▸ INSTRUCTIONS
(a) Name every company and official body that the TikTok news report mentions.
(b) Write the next part of the news report about the video circulated on TikTok, starting after its last paragraph.

▸ SELECTION
★ ★ ★ ★
A graphic video of a man committing suicide that circulated on TikTok was uploaded as part of a “coordinated attack”, the video-sharing company has said.
On 31 August, a 33-year-old man live-streamed his own death on Facebook. That video was then uploaded to TikTok and other social media platforms, resulting in many young people coming across it and being traumatised by the content.
Today Theo Bertram, director of government relations and Public Policy EMEA at TikTok, said the company’s investigations showed groups operating on the dark web conspired to circulate the video across social media. The clip was also edited into other videos to catch users unaware.
“There is evidence of a coordinated attack and through our investigations, we learned that groups operating on the dark web made plans to raid social media platforms, including TikTok, in order to spread the video across the internet,” said Bertram in an appearance before the UK government’s sub-committee into online harms and disinformation.
★ ★ ★ ★
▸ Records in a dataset
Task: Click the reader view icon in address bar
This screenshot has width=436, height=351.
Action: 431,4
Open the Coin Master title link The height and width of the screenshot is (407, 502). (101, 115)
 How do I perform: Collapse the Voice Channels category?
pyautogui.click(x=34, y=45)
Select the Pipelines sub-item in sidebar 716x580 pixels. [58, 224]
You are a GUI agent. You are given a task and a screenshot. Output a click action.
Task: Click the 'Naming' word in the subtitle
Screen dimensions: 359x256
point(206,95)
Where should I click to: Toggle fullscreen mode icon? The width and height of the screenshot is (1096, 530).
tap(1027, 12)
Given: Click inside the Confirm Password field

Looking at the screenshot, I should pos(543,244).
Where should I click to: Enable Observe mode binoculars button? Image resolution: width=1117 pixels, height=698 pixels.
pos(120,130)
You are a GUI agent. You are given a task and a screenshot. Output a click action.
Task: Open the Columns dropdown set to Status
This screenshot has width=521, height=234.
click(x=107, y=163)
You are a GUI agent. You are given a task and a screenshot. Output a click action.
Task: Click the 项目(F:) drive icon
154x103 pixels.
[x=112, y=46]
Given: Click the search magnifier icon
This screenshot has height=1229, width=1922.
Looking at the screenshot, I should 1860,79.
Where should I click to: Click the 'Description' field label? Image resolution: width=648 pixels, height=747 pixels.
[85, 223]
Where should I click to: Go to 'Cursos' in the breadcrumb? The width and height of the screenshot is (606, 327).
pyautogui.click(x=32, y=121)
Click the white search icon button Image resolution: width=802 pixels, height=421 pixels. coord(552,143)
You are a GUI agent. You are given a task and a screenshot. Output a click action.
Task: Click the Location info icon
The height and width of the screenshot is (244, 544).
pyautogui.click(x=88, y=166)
★ ★ ★ ★
▸ ANSWERS FOR THIS EXERCISE
(a) TikTok, Facebook, the UK government's sub-committee into online harms and disinformation

(b)
“What we saw was a group of users who were repeatedly attempting to upload the video to our platform, splicing it, editing it, cutting it in different ways, and joining the platform in order to try and drive that.”
He said that there was a “huge spike in volume” of the clip being uploaded to TikTok on 6 September. He added that the ways in which the video was viewed showed “quite an unusual pattern”. Usually, videos are discovered in their suggested feed or by clicking on hashtags. The suicide clip instead saw people viewing the TikTok video more directly, he said.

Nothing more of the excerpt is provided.